→ **What the task requires**
Copy the data from its start through the line containing "(510, 360). coord(96,292)", swapping "screenshot" for "image" and changing nothing else. Omit the pictures.

#####

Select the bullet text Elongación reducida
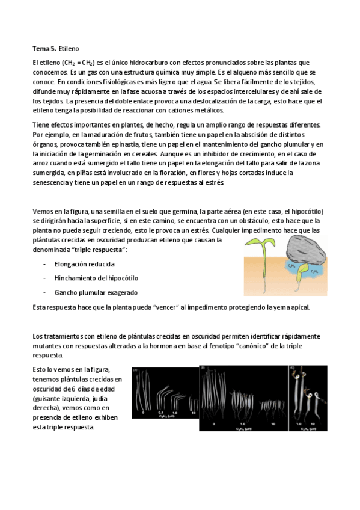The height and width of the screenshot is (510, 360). coord(84,264)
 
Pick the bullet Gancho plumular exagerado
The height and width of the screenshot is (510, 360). coord(96,292)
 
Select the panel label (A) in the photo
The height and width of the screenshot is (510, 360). coord(135,369)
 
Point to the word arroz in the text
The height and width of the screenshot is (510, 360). coord(41,164)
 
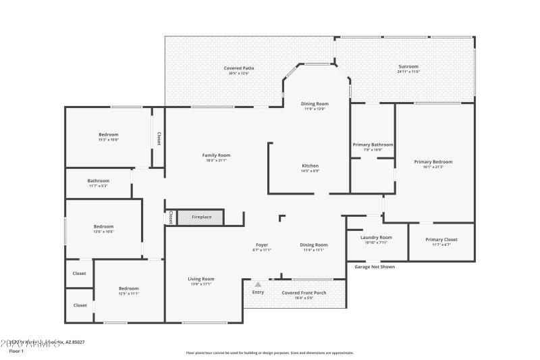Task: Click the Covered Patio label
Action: (239, 68)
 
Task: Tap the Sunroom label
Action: (408, 67)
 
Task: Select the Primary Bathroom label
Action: (373, 145)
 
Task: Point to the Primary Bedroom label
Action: (433, 161)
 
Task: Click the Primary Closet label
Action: (441, 240)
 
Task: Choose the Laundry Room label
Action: (377, 237)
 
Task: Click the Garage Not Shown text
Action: (375, 267)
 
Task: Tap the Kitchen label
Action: (310, 165)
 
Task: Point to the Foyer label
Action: (262, 245)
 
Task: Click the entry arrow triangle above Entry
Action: (257, 284)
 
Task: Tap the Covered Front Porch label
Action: (304, 292)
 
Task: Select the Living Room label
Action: (200, 279)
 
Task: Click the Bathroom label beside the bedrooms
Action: (98, 180)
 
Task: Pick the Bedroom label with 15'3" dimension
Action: (108, 134)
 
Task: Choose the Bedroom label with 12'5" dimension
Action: (128, 288)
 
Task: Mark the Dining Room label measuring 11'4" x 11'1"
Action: (314, 245)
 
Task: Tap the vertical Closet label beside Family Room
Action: (159, 138)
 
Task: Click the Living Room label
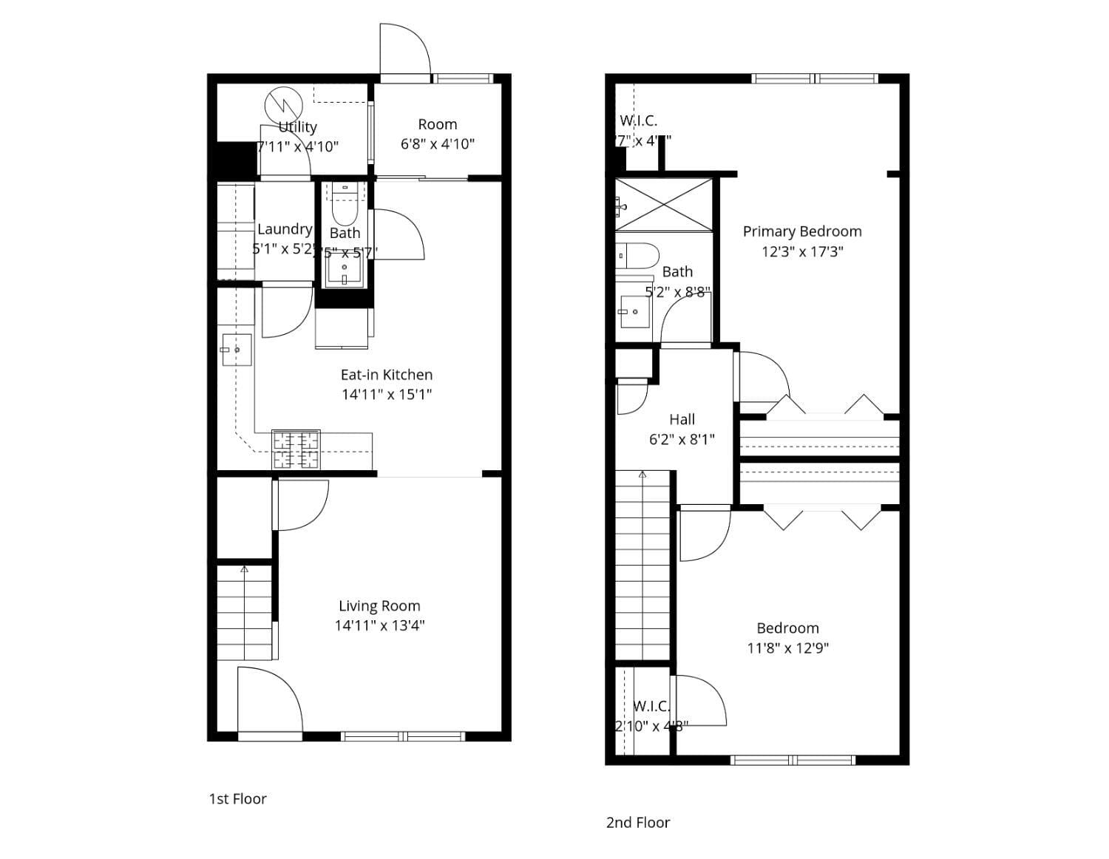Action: click(379, 606)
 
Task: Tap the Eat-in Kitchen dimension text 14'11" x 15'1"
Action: click(386, 395)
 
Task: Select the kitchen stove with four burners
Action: click(296, 449)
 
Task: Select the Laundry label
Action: click(284, 229)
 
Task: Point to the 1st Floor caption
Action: click(237, 799)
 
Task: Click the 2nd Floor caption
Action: click(638, 823)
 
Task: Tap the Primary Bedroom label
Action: click(802, 231)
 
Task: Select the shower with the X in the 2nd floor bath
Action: click(664, 205)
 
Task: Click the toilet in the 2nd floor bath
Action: click(637, 256)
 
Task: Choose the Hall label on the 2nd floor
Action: click(682, 420)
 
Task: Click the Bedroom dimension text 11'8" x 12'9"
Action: click(788, 648)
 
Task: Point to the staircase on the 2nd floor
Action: click(643, 566)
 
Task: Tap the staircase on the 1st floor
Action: click(245, 612)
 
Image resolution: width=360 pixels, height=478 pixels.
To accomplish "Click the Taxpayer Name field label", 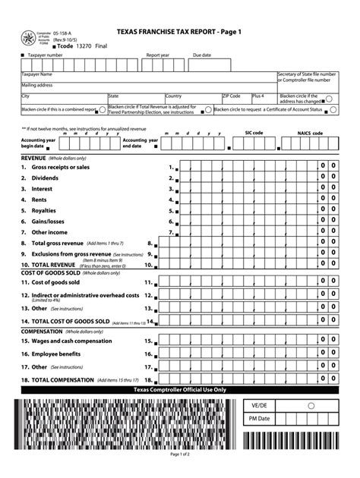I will pyautogui.click(x=36, y=74).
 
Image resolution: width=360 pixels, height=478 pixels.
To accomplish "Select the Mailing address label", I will pyautogui.click(x=36, y=86).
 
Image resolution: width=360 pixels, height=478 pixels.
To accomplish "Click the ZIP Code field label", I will pyautogui.click(x=232, y=96).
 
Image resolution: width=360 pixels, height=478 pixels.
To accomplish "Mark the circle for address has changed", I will pyautogui.click(x=329, y=99).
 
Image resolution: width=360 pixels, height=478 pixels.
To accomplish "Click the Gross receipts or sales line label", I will pyautogui.click(x=60, y=167).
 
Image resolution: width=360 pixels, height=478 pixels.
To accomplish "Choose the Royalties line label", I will pyautogui.click(x=44, y=210).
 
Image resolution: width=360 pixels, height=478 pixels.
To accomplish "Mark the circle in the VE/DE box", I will pyautogui.click(x=311, y=405).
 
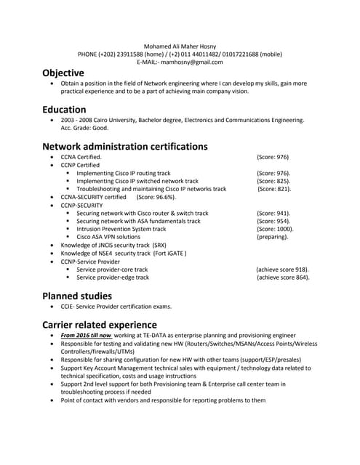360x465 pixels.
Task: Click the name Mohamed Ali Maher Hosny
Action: [x=180, y=46]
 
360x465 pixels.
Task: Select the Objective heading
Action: [x=63, y=73]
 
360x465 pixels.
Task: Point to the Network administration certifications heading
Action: [x=124, y=146]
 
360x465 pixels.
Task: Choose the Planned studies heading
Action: [x=77, y=296]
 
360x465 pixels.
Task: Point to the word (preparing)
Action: [x=272, y=237]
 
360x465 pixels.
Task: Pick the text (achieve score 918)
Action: [x=282, y=270]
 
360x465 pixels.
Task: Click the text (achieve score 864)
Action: [x=282, y=278]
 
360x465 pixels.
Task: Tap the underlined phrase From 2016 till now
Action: [x=86, y=336]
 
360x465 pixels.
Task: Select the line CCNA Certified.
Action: [x=81, y=157]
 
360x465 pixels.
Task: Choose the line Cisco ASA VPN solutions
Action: [x=108, y=237]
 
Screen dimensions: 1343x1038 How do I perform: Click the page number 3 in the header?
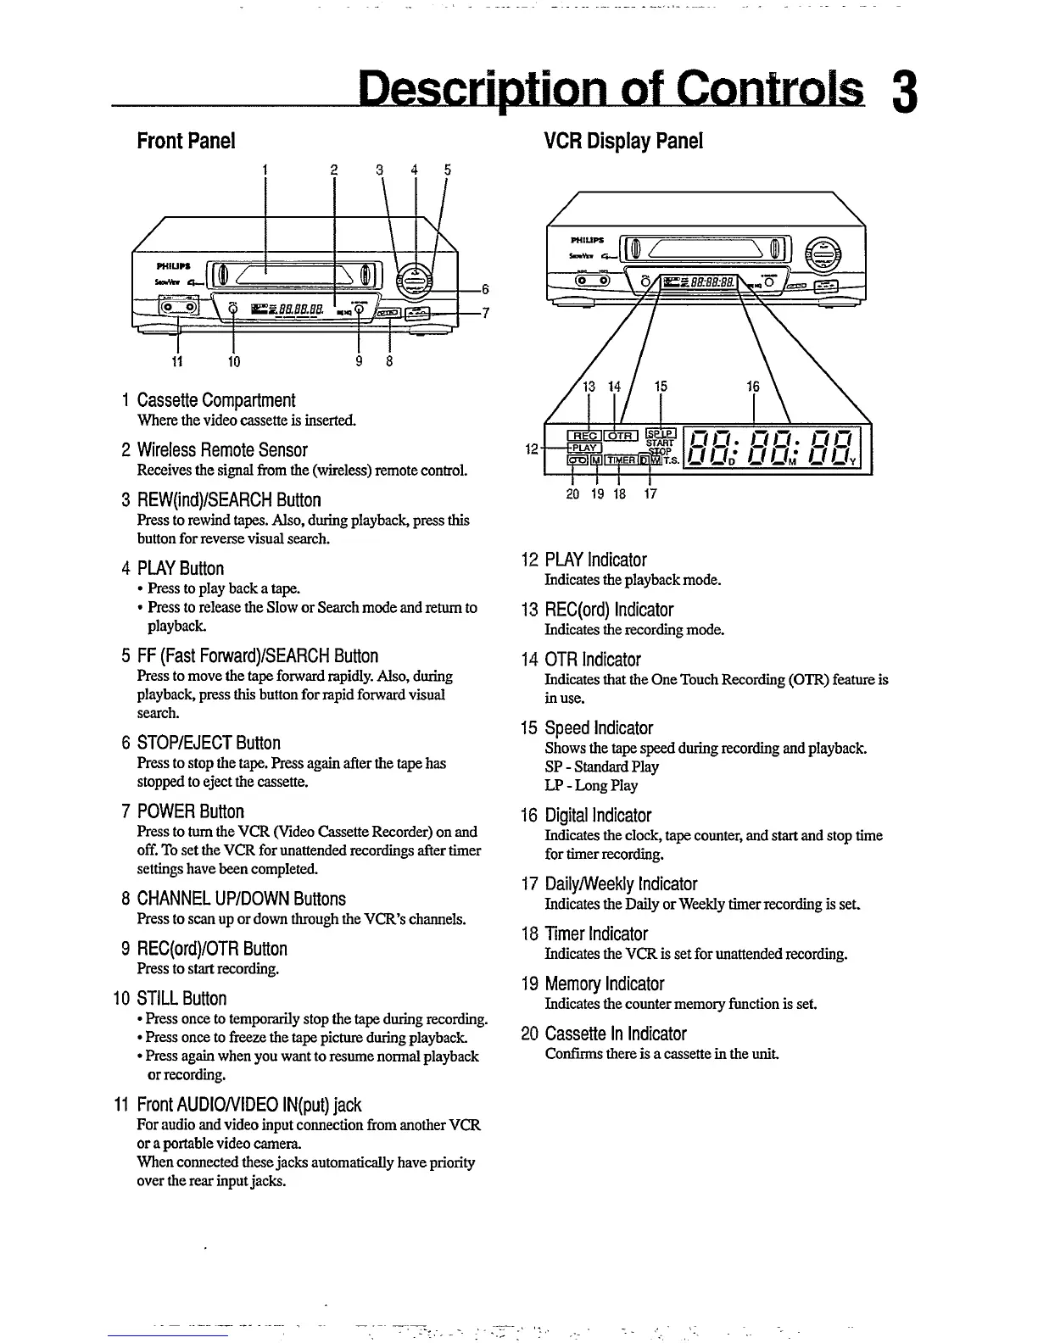tap(904, 92)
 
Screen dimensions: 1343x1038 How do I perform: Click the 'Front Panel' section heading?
tap(186, 141)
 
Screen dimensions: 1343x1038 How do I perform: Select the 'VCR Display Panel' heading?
tap(623, 141)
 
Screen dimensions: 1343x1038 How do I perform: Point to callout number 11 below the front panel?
tap(178, 361)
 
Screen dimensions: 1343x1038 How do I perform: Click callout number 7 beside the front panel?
tap(485, 313)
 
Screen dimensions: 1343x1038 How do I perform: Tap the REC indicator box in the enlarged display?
tap(585, 436)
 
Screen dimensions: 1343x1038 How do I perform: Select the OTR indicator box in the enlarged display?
tap(620, 436)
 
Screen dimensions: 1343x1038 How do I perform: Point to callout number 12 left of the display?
tap(531, 449)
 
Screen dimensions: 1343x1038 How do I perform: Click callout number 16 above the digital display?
tap(753, 387)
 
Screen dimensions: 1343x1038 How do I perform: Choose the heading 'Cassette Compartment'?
tap(216, 400)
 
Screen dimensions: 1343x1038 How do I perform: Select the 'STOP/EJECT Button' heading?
tap(209, 744)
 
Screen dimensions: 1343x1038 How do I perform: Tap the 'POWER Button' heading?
tap(191, 811)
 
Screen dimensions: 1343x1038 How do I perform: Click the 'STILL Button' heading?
tap(181, 999)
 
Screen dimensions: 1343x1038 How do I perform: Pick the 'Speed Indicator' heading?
tap(599, 728)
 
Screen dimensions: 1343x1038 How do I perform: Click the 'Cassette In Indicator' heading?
tap(616, 1034)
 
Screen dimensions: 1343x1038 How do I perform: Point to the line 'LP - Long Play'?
tap(591, 785)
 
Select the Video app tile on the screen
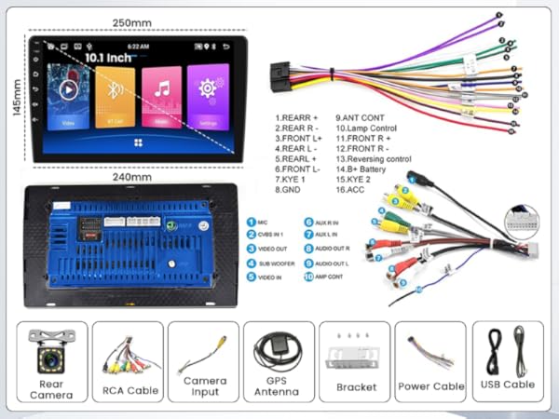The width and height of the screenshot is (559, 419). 69,97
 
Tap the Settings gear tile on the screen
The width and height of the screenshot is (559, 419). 207,97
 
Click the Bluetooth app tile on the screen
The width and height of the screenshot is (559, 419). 116,97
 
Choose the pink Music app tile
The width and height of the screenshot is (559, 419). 161,97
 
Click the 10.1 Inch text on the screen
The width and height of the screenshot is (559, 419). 108,57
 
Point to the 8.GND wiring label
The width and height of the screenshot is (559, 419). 290,188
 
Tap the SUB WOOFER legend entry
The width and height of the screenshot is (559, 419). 277,264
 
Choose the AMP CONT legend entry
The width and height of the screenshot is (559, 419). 334,277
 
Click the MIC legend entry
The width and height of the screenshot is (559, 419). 264,222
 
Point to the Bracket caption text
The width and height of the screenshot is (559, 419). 355,386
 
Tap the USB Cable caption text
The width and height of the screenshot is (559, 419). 508,384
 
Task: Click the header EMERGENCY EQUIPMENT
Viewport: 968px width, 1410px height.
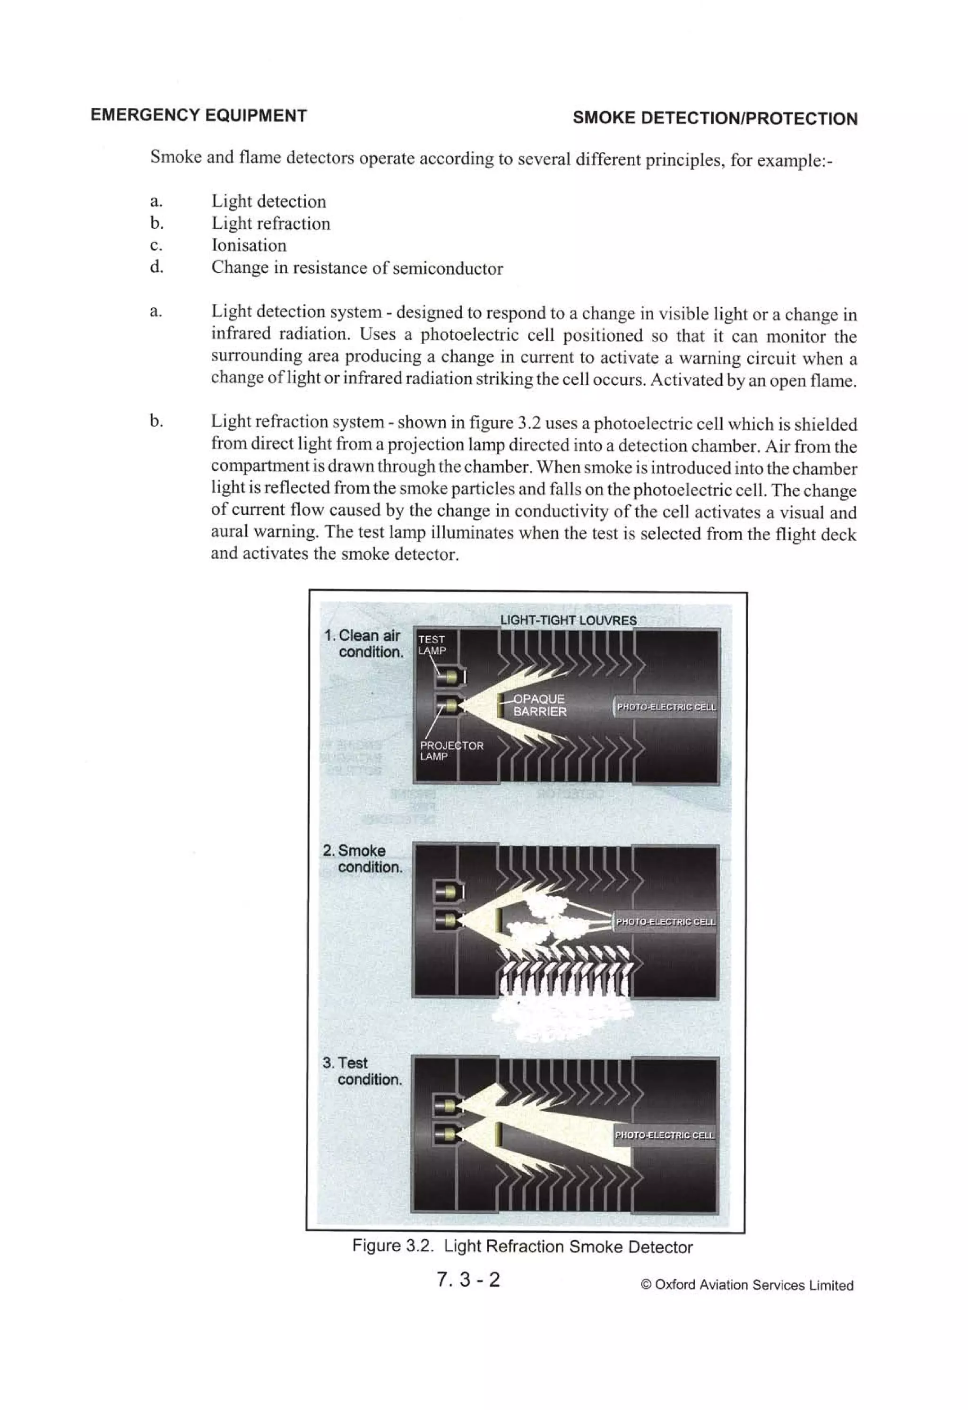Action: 199,115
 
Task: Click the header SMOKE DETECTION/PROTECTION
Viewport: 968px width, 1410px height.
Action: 715,118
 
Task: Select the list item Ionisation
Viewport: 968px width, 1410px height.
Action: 249,245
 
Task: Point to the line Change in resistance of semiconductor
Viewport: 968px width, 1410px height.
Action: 357,268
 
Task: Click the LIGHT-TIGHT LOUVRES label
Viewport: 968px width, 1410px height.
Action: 568,620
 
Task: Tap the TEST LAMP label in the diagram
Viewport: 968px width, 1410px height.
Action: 432,644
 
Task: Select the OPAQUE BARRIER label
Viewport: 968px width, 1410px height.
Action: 539,705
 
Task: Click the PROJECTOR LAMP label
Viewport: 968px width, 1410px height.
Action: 451,751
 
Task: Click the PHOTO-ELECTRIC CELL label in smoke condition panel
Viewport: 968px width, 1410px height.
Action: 666,922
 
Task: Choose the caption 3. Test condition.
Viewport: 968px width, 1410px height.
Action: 363,1071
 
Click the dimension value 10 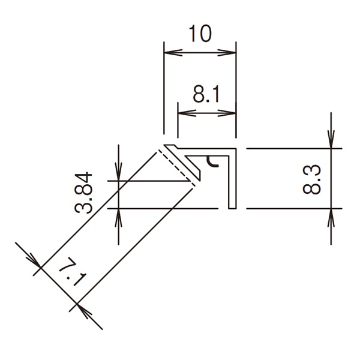200,34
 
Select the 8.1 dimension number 206,94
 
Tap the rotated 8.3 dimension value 311,179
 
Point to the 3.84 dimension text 83,193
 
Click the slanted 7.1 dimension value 73,272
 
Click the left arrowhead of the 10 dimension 173,53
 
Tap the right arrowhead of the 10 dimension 227,53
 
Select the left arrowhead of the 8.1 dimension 187,113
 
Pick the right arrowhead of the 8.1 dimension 227,113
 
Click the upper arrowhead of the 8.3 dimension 331,139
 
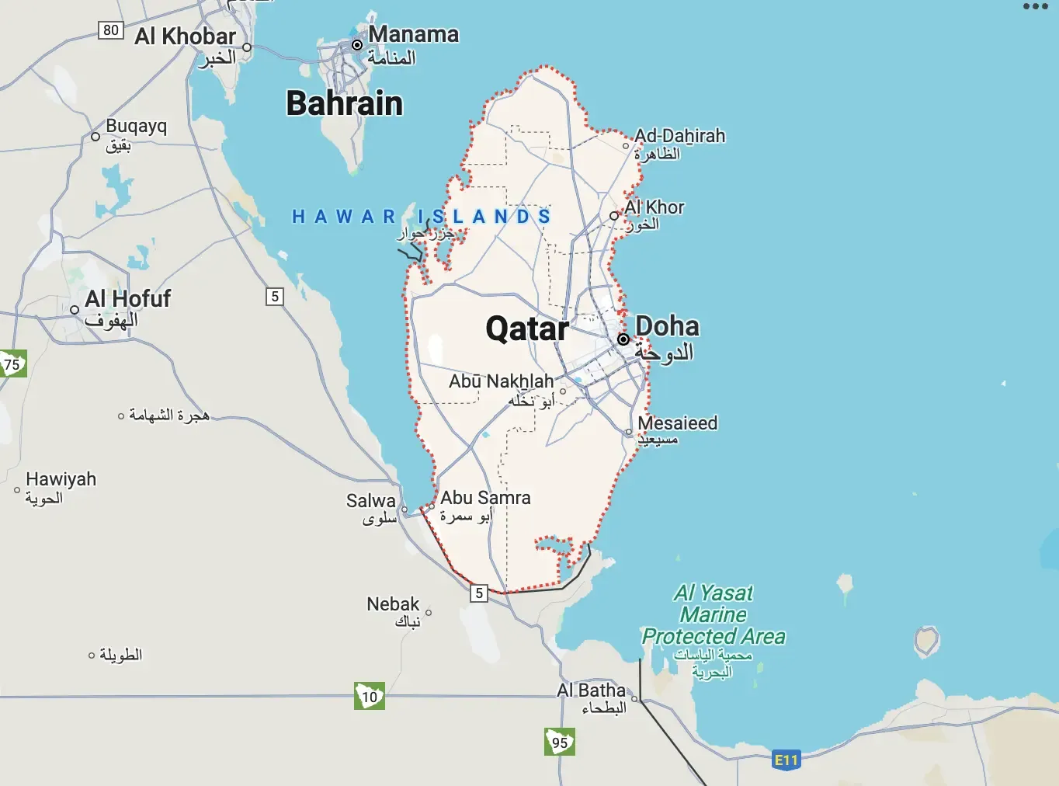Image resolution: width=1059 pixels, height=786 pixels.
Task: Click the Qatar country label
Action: [526, 329]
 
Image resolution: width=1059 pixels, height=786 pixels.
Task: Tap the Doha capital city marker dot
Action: [623, 339]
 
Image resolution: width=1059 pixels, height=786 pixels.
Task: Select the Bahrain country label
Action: [345, 103]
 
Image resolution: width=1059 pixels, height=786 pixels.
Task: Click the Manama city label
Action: [413, 35]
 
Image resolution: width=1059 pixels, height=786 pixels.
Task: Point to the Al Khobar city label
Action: [185, 37]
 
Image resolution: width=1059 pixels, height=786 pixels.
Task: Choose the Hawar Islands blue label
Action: [422, 217]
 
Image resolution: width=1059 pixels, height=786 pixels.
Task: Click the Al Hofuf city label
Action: [128, 299]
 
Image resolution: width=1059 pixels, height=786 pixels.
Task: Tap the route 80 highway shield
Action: [111, 30]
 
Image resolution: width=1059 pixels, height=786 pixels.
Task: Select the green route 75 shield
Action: [12, 364]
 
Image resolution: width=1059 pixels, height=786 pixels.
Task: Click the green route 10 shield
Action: [370, 696]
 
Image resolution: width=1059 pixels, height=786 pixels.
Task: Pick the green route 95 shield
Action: [560, 742]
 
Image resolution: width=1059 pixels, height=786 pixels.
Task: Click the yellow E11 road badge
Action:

#####

→ **Worked solution**
Select the bullet text Elongación reducida
The height and width of the image is (510, 360). coord(84,264)
 
Pick the bullet Gancho plumular exagerado
The height and width of the image is (510, 360). coord(96,292)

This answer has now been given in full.